The study randomized 665 patients throughout 27 countries in North America, South America, Europe, Australia, and Asia. The trial was the first phase 3 study to demonstrate the survival benefit with a biologic used in combination with chemotherapy in this setting.

Ramucirumab with paclitaxel was found to significantly extend median overall survival compared with placebo and paclitaxel (9.6 months [95% confidence interval (CI): 8.5, 10.8] vs. 7.4 months [95% CI: 6.3, 8.4], respectively. Additionally, ramucirumab plus paclitaxel significantly delayed disease progression, with a progression-free survival of 4.4 months for ramucirumab plus paclitaxel (95% CI: 4.2, 5.3), compared with 2.9 months for placebo plus paclitaxel (95% CI: 2.8, 3.0).

Additionally, more patients responded to ramucirumab combined with paclitaxel than with paclitaxel alone (28% [95% CI: 23, 33] for ramucirumab plus paclitaxel vs. 16% [95% CI: 13, 20] for placebo plus paclitaxel; P < 0.001).

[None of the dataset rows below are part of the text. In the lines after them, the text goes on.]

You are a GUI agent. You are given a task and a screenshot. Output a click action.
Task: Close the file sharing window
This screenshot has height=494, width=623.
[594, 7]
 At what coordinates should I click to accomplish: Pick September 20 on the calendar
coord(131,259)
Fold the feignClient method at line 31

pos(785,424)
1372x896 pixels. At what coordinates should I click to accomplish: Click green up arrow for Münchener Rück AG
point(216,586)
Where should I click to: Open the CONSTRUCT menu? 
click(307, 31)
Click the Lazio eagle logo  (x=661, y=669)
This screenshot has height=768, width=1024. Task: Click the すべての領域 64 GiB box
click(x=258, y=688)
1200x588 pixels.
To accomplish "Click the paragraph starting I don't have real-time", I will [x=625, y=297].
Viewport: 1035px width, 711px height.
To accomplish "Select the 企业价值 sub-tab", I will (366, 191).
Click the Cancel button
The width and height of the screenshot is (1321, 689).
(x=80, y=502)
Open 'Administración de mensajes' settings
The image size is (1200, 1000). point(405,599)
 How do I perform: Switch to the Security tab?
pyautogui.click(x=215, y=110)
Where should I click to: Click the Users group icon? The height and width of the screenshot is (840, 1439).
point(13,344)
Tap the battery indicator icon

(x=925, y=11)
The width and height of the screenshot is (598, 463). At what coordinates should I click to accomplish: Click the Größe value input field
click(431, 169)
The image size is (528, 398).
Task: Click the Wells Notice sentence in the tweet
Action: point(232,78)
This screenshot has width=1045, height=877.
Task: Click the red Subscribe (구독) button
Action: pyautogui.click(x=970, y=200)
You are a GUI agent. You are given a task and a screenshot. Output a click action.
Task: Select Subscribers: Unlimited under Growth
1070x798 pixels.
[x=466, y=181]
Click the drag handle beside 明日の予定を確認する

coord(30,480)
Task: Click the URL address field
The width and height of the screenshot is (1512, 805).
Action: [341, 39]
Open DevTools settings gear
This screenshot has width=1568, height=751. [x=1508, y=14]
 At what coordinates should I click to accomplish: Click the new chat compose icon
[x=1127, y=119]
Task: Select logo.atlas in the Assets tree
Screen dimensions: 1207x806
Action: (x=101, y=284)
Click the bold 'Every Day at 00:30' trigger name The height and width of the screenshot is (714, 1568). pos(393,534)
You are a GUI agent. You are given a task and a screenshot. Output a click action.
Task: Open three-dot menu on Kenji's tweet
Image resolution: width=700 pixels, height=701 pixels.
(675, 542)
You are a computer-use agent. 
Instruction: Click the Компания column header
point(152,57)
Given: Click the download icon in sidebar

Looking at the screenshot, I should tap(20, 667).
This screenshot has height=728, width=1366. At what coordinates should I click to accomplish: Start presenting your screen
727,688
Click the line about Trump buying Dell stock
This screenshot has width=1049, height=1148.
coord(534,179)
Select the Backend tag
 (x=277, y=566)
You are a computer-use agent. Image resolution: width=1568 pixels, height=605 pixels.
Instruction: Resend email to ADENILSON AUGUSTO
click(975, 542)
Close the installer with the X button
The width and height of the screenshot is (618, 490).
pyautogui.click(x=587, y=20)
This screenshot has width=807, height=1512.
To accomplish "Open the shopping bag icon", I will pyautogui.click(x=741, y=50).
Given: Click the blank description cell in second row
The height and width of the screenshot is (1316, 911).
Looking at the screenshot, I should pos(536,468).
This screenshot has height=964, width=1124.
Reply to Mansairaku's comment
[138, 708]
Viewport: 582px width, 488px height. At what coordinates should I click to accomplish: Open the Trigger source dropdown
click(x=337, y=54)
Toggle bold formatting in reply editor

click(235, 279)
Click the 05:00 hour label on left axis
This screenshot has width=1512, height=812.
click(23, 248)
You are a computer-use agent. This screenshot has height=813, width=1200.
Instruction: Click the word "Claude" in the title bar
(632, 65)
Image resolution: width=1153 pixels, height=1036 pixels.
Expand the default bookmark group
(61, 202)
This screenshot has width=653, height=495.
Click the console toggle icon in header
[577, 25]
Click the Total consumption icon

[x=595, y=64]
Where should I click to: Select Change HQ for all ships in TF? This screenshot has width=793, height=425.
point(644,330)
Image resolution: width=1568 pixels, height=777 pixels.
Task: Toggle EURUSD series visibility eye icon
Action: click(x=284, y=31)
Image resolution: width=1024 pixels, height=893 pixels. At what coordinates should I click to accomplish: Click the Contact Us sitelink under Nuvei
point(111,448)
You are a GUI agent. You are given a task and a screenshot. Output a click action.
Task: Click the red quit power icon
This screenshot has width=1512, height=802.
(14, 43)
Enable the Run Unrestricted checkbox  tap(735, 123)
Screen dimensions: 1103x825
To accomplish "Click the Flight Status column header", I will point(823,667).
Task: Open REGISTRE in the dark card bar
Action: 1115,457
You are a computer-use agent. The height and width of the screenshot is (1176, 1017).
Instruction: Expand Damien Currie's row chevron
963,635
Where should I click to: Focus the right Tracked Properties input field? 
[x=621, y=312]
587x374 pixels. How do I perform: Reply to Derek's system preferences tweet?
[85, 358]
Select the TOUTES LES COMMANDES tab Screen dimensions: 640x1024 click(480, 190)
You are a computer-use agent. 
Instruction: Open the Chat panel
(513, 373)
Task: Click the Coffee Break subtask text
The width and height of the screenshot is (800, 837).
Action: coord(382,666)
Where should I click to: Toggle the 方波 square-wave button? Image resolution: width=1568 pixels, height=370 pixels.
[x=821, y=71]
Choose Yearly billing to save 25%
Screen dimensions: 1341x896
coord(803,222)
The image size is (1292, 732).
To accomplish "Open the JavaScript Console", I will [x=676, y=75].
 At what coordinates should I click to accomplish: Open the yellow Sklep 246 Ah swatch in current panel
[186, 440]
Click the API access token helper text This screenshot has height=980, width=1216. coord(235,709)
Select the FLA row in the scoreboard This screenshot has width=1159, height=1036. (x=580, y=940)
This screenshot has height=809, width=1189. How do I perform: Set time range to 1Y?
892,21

The percentage of deaths was 78% (256 patients) and 78% (260 patients) at the time of analysis in the ramucirumab plus paclitaxel and placebo plus paclitaxel cohorts, respectively. The progression-free survival number of events was 279 (85%) and 296 (88%) for the ramucirumab plus paclitaxel and the placebo plus paclitaxel treatment arms, respectively.

The most common adverse events in patients treated with ramucirumab plus paclitaxel at a rate of ≥30% and ≥2% higher than placebo plus paclitaxel were fatigue (57% vs. 44%), neutropenia (54% vs. 31%), diarrhea (32% vs. 23%), and epistaxis (31% vs. 7%).